Saving Money with Modern Wireless Technology
There was a time when if you wanted to add telephones to a building, along with a quote for the telephone system, you’d need an extensive labor quote for recabling. Any office or location that didn’t previously have a telephone would need a cable run from the room to the central point where the telephone system was located.
In fact, when a business upgraded a telephone system, recabling was one of, if not the most major important cost factor to consider. The oldest telephone systems used electronic equipment. In the late 80s, we moved on to digital. And today, most commonly, business are using VOIP (although digital systems are still not uncommon and we even one or two electronic phone systems out there).
With each jump into new technology (electronic to digital and digital to IP) new cabling needed to be installed. So even if you wanted new technology, you might not be able to afford it because of the change in infrastructure that was needed.
Today, modern wireless technology can help save businesses money as they upgrade their telephone systems.
Wireless Tech Defined
Before moving on, it’s useful to define wireless in the context of this article.
Wireless means many things when it comes to telephones.

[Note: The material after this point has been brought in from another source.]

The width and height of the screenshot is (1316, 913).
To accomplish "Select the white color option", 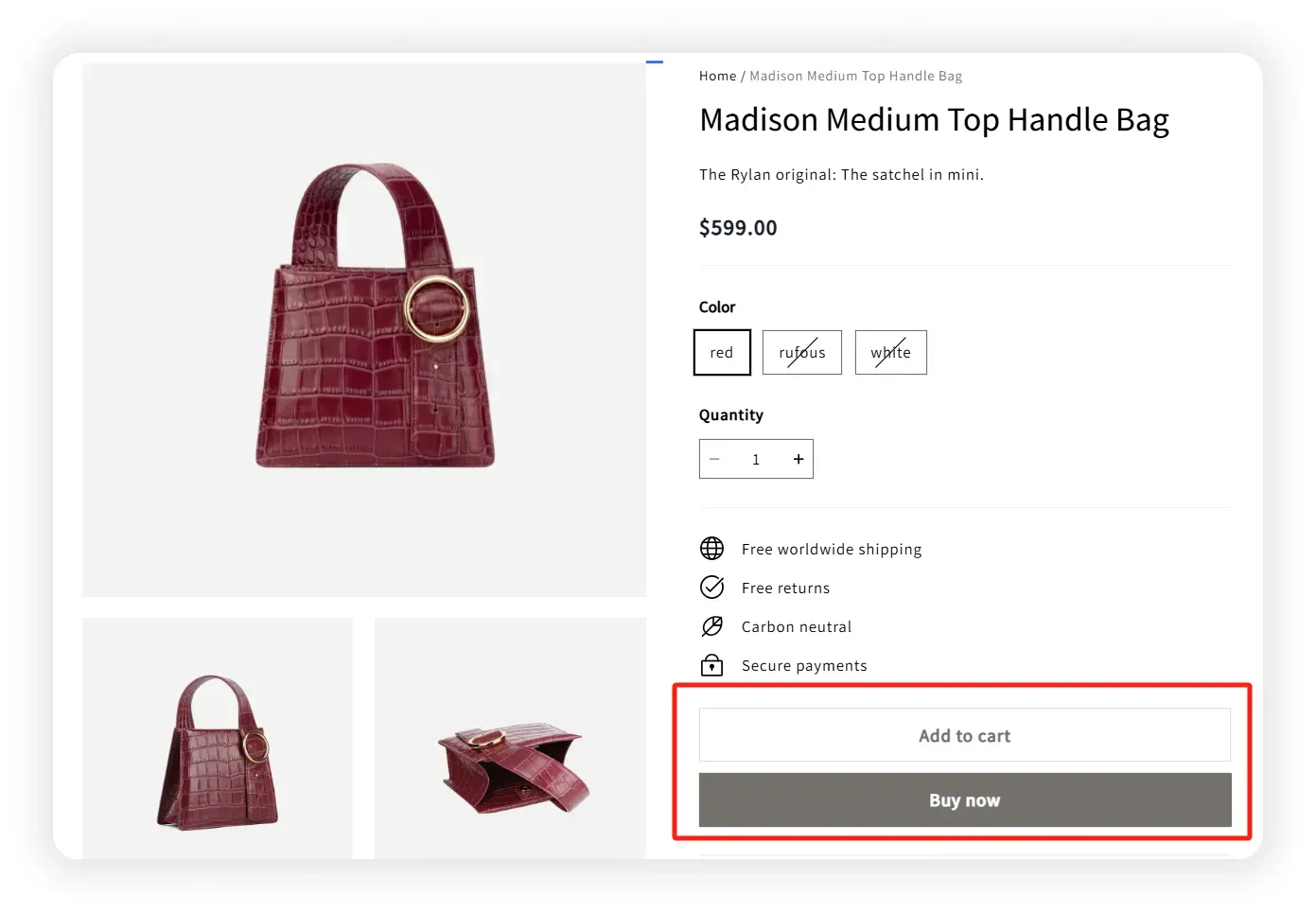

Wireless can be used to mean a cell phone. It can also be used to describe a handheld phone that can be moved around the office.
These two definitions are both valid and relevant to telephone systems as modern telephone systems integrate with mobile phones and can use portable handsets.
However, for the purpose of this article we are referring to the wireless technology more often associated with computers – wireless modems and routers.
Wireless Technology, Working Remotely, and Saving on Upgrades
I type this blog in my home office on my laptop which is connected wirelessly to a wireless router plugged into my Cox cable modem. Beside my computer is a telephone that connects me to RCI. It’s the same desk phone that used to sit on my desk in RCI’s physical building.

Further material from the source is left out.